To perform color blob, line, or edge identification, a picture captured by the Aibo's camera need to be thresholded first--every pixel in the raw image has one of 16 million values, that is too much information so those values need to be turned into basic colors like "blue" or "red." The vision system the Aibo's used previously used simple ranges in the color space to define a color (think of placing a big rectangle over the space of possible values) and thresholded pictures according to the calibrated those ranges. The old threshold algorithm was fast but it is not accurate enough, because its definitions of colors are just cubes in the color space where the real "shapes" of the colors could be virtually anything. Yi rewrote the threshold algorithm so that it is more accurate since it uses color tables to map the raw values to a color. The new threshold algorithm also has some useful new features such as allowing a pixel to be labeled with multiple colors. Yi also created a set of tools (including tools for sample collecting, analyzing and generating color tables) that facilitates the process of creating color tables use by the new algorithm.

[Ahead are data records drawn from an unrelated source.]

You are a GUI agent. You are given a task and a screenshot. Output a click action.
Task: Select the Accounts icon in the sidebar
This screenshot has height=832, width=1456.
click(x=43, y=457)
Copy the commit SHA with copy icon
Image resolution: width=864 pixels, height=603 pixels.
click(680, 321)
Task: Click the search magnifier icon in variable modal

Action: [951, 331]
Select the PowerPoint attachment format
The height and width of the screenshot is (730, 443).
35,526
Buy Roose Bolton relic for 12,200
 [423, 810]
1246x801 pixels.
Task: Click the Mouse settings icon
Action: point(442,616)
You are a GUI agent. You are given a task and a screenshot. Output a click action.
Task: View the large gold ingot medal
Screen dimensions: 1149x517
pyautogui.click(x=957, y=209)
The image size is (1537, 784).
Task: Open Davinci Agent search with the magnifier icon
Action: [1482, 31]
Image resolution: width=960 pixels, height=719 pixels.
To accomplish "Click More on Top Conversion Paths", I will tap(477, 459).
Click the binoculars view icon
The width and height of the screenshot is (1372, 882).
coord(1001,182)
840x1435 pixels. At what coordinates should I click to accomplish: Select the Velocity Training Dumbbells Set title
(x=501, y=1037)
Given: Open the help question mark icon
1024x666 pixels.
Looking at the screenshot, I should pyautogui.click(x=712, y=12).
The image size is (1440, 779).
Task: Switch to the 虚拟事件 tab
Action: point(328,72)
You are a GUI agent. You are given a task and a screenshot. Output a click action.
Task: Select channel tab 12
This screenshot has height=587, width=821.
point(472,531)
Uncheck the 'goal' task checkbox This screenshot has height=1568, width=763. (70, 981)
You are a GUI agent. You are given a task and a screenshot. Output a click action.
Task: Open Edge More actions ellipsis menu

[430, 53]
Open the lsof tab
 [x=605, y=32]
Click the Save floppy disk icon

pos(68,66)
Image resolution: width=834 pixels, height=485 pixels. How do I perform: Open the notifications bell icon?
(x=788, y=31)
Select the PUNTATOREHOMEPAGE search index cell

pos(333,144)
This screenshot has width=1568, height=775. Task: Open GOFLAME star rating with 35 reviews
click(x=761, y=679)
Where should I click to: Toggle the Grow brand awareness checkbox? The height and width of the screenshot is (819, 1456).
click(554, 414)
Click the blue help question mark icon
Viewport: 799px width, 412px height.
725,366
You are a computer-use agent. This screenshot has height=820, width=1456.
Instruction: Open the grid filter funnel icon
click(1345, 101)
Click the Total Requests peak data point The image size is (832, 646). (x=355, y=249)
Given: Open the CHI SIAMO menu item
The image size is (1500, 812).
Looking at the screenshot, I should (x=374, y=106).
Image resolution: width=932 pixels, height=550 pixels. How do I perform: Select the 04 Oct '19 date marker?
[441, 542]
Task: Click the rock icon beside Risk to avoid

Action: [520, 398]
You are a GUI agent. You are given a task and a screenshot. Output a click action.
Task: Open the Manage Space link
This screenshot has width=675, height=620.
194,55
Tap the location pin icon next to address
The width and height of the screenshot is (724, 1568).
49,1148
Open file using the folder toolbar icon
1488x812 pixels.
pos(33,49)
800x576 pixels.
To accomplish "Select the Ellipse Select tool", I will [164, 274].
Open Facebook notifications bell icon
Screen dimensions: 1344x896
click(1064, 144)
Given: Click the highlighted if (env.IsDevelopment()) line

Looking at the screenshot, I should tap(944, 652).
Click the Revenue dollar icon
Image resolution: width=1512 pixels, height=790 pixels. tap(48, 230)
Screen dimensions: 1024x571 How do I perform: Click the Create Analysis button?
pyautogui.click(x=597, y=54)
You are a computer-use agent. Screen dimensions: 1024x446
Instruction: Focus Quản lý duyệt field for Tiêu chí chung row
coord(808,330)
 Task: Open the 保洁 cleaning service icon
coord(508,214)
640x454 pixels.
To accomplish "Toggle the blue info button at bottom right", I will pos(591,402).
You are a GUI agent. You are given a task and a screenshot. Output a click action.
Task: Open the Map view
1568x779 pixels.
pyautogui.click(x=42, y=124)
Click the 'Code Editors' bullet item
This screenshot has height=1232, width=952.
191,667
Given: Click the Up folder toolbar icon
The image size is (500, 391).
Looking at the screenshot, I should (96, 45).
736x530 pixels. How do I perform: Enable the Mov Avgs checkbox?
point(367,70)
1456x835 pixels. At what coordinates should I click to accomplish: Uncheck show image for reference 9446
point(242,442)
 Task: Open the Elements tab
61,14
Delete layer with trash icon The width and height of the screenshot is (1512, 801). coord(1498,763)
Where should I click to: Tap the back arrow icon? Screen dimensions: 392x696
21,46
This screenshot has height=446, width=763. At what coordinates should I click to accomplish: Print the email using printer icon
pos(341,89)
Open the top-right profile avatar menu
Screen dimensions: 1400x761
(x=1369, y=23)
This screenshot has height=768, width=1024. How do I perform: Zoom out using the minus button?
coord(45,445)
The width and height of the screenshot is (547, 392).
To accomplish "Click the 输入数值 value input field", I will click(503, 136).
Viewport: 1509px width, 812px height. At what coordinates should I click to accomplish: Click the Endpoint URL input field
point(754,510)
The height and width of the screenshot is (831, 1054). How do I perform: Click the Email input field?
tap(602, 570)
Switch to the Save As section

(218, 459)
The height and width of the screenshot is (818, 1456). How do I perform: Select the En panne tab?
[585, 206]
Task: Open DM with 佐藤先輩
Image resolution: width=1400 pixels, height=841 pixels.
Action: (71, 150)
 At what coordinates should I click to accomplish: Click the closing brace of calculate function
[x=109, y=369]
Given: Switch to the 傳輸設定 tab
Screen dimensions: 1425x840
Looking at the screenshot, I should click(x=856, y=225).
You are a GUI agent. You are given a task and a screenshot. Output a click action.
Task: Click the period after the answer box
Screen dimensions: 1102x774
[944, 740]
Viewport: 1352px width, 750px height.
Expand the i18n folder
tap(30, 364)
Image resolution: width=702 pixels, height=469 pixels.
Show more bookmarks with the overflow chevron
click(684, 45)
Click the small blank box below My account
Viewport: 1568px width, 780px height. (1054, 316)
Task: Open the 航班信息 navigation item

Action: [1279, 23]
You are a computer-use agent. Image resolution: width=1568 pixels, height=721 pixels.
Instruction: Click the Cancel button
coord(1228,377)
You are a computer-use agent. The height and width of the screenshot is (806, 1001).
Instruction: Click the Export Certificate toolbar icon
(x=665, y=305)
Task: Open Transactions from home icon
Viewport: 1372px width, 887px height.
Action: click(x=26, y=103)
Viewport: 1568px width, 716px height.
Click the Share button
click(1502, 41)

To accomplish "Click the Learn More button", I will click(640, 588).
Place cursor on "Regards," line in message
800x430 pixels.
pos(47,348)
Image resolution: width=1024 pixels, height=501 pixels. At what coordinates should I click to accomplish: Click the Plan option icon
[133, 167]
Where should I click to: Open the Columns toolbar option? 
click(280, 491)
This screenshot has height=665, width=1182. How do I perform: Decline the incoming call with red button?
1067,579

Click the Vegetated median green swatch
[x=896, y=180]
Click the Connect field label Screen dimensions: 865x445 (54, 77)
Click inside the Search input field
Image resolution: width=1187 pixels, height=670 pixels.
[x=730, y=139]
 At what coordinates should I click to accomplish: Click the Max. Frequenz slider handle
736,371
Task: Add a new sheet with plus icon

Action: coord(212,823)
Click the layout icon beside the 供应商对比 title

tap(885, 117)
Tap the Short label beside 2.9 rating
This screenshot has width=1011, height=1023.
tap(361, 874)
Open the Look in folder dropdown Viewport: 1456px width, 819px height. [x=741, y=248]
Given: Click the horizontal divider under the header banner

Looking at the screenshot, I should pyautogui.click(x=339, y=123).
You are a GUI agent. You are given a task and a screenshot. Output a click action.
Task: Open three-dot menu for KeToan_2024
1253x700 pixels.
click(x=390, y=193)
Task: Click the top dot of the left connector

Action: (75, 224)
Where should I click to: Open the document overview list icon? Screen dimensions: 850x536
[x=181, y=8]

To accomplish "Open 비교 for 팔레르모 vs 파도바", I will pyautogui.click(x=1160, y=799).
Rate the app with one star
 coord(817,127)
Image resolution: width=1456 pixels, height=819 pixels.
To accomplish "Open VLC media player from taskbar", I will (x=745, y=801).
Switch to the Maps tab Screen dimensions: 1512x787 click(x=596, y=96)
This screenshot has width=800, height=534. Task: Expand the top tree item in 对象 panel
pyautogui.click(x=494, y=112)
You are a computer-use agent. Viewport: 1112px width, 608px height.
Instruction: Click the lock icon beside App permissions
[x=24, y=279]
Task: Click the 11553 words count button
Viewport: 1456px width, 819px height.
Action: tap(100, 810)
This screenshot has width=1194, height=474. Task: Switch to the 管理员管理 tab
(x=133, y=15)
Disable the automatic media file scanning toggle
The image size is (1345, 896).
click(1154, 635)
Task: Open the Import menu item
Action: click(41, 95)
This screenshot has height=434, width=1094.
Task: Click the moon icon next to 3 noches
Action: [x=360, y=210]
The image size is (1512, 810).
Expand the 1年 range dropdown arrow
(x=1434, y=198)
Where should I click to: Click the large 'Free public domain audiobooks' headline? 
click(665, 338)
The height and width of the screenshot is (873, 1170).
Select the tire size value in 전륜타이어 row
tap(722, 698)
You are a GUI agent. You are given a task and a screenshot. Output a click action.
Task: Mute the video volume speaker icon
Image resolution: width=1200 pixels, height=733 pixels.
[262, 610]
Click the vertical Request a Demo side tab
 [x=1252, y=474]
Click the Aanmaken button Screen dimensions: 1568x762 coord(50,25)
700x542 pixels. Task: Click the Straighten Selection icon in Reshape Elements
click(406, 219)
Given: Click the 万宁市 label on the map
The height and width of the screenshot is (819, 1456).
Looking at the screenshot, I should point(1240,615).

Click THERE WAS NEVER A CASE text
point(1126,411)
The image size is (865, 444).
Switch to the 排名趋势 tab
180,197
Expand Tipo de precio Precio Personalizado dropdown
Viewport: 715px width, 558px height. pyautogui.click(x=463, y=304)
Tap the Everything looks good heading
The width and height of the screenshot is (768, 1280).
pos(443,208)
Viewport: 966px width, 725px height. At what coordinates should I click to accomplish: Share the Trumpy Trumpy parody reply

This project is continuing as an independent study during the school year. Yi has improved the speed of the threshold process by making use of the Color Detection hardware on the Aibos. The new vision system loads the color tables created by Yi into memory and performs the thresholding with algorithms that are built in to the Aibo's hardware. We are hoping that the performance of the vision system will further improve and help the Aibo soccer team improve its performance.